ASSIGNED TASK:
Each line from the first down to the one containing "Switch to the" should be returned exactly as it appears below.

PROVIDED RECORDS:

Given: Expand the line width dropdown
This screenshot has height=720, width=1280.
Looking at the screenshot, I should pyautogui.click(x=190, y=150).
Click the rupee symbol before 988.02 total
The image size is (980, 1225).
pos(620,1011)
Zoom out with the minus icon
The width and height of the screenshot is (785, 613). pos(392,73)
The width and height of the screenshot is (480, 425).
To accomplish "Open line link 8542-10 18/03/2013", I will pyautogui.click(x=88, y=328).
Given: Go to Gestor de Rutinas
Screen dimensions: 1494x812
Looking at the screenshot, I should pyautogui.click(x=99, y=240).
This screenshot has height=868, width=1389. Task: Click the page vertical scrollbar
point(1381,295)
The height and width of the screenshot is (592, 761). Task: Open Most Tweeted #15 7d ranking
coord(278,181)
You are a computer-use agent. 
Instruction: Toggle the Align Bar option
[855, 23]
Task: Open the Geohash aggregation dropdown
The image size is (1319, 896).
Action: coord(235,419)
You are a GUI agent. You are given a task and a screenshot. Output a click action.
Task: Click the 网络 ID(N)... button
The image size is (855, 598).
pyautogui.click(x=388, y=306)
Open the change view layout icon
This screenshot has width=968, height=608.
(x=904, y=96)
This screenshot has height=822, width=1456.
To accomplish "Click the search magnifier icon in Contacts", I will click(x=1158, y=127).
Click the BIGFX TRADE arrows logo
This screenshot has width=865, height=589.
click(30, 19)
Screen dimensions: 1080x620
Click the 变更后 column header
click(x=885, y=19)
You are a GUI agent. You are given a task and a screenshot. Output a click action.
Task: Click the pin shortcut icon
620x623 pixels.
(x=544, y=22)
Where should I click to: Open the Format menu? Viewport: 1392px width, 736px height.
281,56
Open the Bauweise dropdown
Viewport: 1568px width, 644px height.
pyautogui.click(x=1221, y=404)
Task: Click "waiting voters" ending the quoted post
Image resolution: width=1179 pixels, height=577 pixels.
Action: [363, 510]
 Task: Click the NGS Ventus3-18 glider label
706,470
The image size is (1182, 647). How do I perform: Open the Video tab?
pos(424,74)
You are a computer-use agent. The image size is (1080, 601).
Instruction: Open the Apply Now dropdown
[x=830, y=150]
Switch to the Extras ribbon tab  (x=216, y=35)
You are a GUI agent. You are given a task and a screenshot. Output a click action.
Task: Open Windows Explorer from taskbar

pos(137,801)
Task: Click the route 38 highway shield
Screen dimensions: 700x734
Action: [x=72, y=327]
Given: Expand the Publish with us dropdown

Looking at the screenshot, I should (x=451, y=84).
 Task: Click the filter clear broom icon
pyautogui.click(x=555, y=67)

WRITTEN SOLUTION:
Given: Expand the line width dropdown
This screenshot has height=720, width=1280.
Looking at the screenshot, I should pyautogui.click(x=190, y=150).
Click the rupee symbol before 988.02 total
The image size is (980, 1225).
pos(620,1011)
Zoom out with the minus icon
The width and height of the screenshot is (785, 613). pos(392,73)
The width and height of the screenshot is (480, 425).
To accomplish "Open line link 8542-10 18/03/2013", I will pyautogui.click(x=88, y=328).
Given: Go to Gestor de Rutinas
Screen dimensions: 1494x812
Looking at the screenshot, I should pyautogui.click(x=99, y=240).
This screenshot has height=868, width=1389. Task: Click the page vertical scrollbar
point(1381,295)
The height and width of the screenshot is (592, 761). Task: Open Most Tweeted #15 7d ranking
coord(278,181)
You are a computer-use agent. 
Instruction: Toggle the Align Bar option
[855, 23]
Task: Open the Geohash aggregation dropdown
The image size is (1319, 896).
Action: coord(235,419)
You are a GUI agent. You are given a task and a screenshot. Output a click action.
Task: Click the 网络 ID(N)... button
The image size is (855, 598).
pyautogui.click(x=388, y=306)
Open the change view layout icon
This screenshot has width=968, height=608.
(x=904, y=96)
This screenshot has height=822, width=1456.
To accomplish "Click the search magnifier icon in Contacts", I will click(x=1158, y=127).
Click the BIGFX TRADE arrows logo
This screenshot has width=865, height=589.
click(30, 19)
Screen dimensions: 1080x620
Click the 变更后 column header
click(x=885, y=19)
You are a GUI agent. You are given a task and a screenshot. Output a click action.
Task: Click the pin shortcut icon
620x623 pixels.
(x=544, y=22)
Where should I click to: Open the Format menu? Viewport: 1392px width, 736px height.
281,56
Open the Bauweise dropdown
Viewport: 1568px width, 644px height.
pyautogui.click(x=1221, y=404)
Task: Click "waiting voters" ending the quoted post
Image resolution: width=1179 pixels, height=577 pixels.
Action: [363, 510]
 Task: Click the NGS Ventus3-18 glider label
706,470
The image size is (1182, 647). How do I perform: Open the Video tab?
pos(424,74)
You are a computer-use agent. The image size is (1080, 601).
Instruction: Open the Apply Now dropdown
[x=830, y=150]
Switch to the Extras ribbon tab  (x=216, y=35)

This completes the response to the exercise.